About the wings on the Sky TT bikes, Pinarello says that it is, “part of the brake and acts as a cover also.”
Carbon frames vs. steel
I am going to be in the market for a road bike upgrade in the near future and am considering either a locally made, custom high-end steel bike (custom, love the look and supporting local) or a high-end carbon bike (cheaper, lighter and “faster”). With so much marketing about the advantages of aero these days (see the new Cannondale SystemSix marketing and reviews), how much speed would I actually be leaving on the table in terms of aerodynamics between a custom steel bike and a high-end carbon bike, with all other things obviously being assumed equal?
The answer will depend a lot on how you ride. The faster you are, the bigger difference a more aerodynamic bike will make. It also depends on how much you sweat the other details. If you wear a loose jersey vs. skintight clothing, that will make the expense of an aero road bike as good as flushing dollar bills down the toilet, especially if you happen to also ride with long hair flowing down your back.
As you may have seen in my review of the SystemSix, as opposed to the Cannondale marketing material and reviews you mention, I’m unconvinced that the magnitude of calculated gains by the bike will be realized in real life. For instance, Cannondale’s calculation of a 30-watt power savings when pedaling this bike at 30mph within the peloton is based on the assumption that drafting reduces a rider’s drag by 40 percent. My guess is that in the real world, bikes within the peloton get more shielding from the wind than do the riders above them, due to identical wheel diameters and relative uniformity of sizes of the bikes compared to the bodies sitting on top of them, as well as air boundary layers along the road surface reducing the wind they are subject to. I would be very surprised if a guy sheltered in the middle of a peloton rolling along at 30mph would see anywhere near a 30-watt difference on his power meter between riding a standard road bike and a SystemSix, assuming he had the same wheels on both.

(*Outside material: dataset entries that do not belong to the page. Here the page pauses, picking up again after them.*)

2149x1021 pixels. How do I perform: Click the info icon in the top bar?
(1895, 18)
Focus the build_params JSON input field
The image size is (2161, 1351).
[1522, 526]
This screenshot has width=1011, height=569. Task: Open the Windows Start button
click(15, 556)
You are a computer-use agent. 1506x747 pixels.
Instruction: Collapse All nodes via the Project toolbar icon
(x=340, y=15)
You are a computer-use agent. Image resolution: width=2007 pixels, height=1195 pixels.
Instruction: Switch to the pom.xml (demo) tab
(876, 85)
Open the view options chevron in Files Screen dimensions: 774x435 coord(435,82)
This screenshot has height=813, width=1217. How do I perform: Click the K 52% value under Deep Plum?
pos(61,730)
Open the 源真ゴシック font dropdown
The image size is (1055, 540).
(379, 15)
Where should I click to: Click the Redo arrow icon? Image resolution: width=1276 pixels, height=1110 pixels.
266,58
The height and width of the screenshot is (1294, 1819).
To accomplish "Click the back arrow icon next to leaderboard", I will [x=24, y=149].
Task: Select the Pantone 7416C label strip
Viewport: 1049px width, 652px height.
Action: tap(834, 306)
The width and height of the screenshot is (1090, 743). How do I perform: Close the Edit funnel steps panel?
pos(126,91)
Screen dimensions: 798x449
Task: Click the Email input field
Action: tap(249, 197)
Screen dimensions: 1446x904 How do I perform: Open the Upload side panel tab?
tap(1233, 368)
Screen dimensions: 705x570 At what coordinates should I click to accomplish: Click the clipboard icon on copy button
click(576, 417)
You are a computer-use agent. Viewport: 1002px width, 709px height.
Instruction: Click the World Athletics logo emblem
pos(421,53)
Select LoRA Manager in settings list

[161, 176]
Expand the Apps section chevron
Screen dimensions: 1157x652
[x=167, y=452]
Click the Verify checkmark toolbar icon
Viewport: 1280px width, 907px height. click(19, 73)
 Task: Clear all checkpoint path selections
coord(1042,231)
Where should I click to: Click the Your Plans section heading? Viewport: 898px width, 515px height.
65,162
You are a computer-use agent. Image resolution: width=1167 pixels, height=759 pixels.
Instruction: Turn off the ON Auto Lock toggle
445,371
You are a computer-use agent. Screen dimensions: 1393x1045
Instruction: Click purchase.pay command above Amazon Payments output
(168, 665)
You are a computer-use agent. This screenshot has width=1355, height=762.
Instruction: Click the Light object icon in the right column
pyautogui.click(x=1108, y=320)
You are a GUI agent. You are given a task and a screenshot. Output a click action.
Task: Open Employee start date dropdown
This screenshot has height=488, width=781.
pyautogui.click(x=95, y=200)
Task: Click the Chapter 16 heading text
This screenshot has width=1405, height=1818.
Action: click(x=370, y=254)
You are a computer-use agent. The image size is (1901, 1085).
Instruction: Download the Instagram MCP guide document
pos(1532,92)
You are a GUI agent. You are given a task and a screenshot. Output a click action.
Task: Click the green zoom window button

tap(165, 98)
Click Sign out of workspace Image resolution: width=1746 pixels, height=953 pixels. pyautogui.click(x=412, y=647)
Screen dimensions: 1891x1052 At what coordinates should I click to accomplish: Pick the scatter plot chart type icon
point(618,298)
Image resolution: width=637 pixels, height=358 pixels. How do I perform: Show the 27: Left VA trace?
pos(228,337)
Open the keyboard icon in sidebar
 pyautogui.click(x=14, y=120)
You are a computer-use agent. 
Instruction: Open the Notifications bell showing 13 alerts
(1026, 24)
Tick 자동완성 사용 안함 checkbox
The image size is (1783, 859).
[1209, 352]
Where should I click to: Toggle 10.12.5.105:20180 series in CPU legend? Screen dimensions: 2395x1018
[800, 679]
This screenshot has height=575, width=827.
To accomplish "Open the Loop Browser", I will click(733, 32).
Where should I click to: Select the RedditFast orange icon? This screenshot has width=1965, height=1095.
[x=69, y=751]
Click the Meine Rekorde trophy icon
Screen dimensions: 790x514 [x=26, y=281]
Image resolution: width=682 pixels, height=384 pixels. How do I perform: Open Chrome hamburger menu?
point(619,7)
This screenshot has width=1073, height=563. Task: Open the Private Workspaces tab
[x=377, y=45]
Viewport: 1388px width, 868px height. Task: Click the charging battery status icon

If you ride at a mellow pace, and/or you stay sheltered in a pack much of the time, and you wear the same kind of clothes and use the same wheels on either bike, your power savings between the custom steel bike and the aero road bike will be modest. If you pedal at 30mph on flat ground, though, the difference would probably quite substantial. And of course, the speed difference on climbs due to the weight difference will amount to something; it can be found here.
Remember that the front of the bike (fork, handlebars, cable routing) and wheels play a primary role in the bike’s aerodynamics. Since these things could be put on a custom steel frame just as easily as on a carbon frame, you can reduce the aerodynamic difference by forgoing the classic steel bike look.
I researched your prior writing on tire width and was convinced to move from my 23s to some 28s. My bike manufacturer said my frame would take up to a 28 width, so I bought some. I put them on, and while the width fit the chainstays, the tires were too high to clear the seat tube. Arrrgh. Can you please explain the relationship between tire width and tire height?
The tire height will go up linearly with tire width only if the rim width goes up proportionately as well. When the rim width stays the same, the tire’s height will increase more than its width with an increase in tire size.
Cleaning presta valve cores
Thrifty soul that I am, I find it easy to take removable presta valve cores completely apart to clean the sealant out of them. I use two pairs of needle nose pliers to unscrew the stop all the way off of the tiny brass threaded rod, which opens up the inside of the core for cleaning. Hot water may help. After reassembly, use the pliers to crimp the top of the brass rod so you don’t lose the stopper trailside!